Seit mehr als zehn Jahren lebt sie am Alsergrund, im neunten Wiener Gemeindebezirk. Dort ist sie auch als Sucht- und Drogenbeauftragte in der Bezirksvertretung aktiv. Ihr ist es wichtig, sowohl Menschen mit Migrationshintergrund, die aus ihrer Heimat flüchten mussten, wie auch Sucht- und Drogenkranke mehr zu integrieren, statt an den Rand der Gesellschaft zu drängen. Einer ihrer Beweggründe sich politisch zu engagieren waren die Widerstände gegen eine Flüchtlingsunterkunft sowie gegen die Suchtberatungsstelle in ihrem Bezirk, die sie fassungslos machten. Die jährliche Kultur Card Alsergrund, die regelmäßig den Bewohner*innen leistbares Kulturvergnügen anbietet, und der erstmals ins Leben gerufene Alsergrunder Kultursommer mit über 40 Veranstaltungen großteils bei freiem Eintritt zählen auch zu Mras bezirkspolitischen Aktivitäten.

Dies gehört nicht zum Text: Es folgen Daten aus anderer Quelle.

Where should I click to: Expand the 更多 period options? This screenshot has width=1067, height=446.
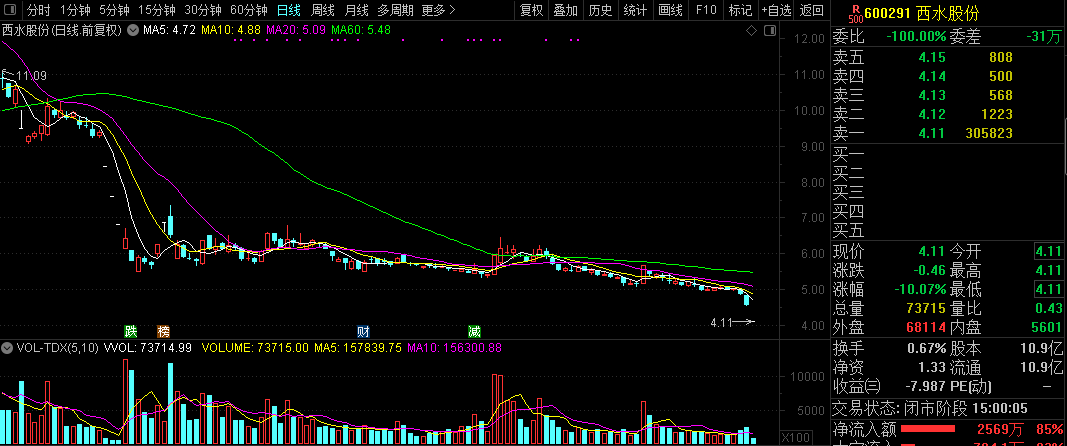(438, 10)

Ihr ist dabei wichtig, Kulturprojekte aus dem öffentlichen Bezirkskulturbudget transparent zu fördern sowie Geschlechtergerechtigkeit und niederschwelligen Zugang in den Kulturleitlinien des Bezirks zu berücksichtigen. Besonders kleinere und nicht parteipolitische Kulturvereine unterstützt sie. Als Bezirkspolitiker*in tauscht sie sich gerne mit den Menschen vor Ort aus und bietet jeden Dienstag Sprechstunden für die Bevölkerung im neunten Bezirk an. Auch ihre Vorbilder sind in den politischen Reihen zu finden: Die erste österreichische Frauenministerin Johanna Dohnal, der frühere US-Präsident J.F. Kennedy sowie der Parteipolitiker und ehemaliger Wiener Bürgermeister Michael Häupl. Jedoch eine eigene parteipolitische Karriere als Politikerin in das österreichische Parlament habe sie derzeit noch nicht geplant, sagt die transidente Bezirkspolitikerin Dominique Mras.